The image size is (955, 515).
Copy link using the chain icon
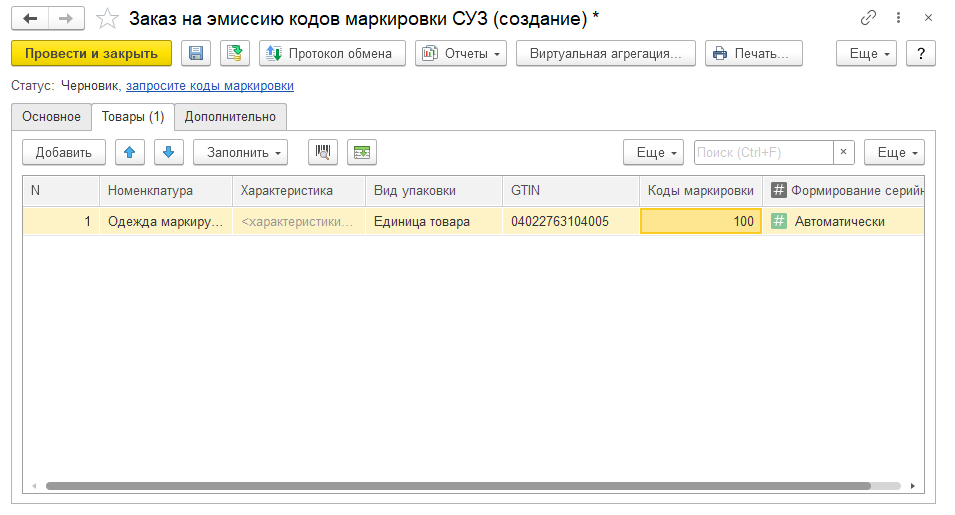[867, 19]
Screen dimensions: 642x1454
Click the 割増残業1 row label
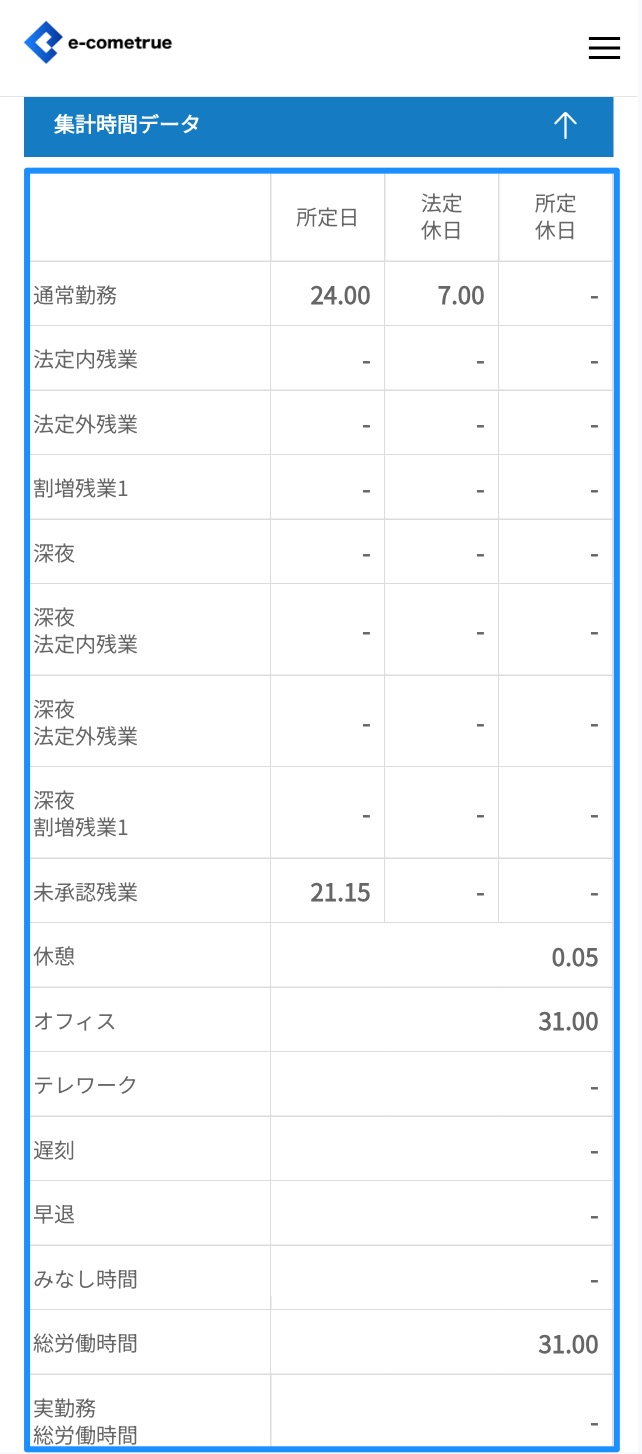tap(81, 489)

•••

- _Exercise_
Exactly as written above, print every record, and keep the pictures out.

- _Response to this exercise_
The image size is (955, 515).
Copy link using the chain icon
[867, 19]
Screen dimensions: 642x1454
Click the 割増残業1 row label
tap(81, 489)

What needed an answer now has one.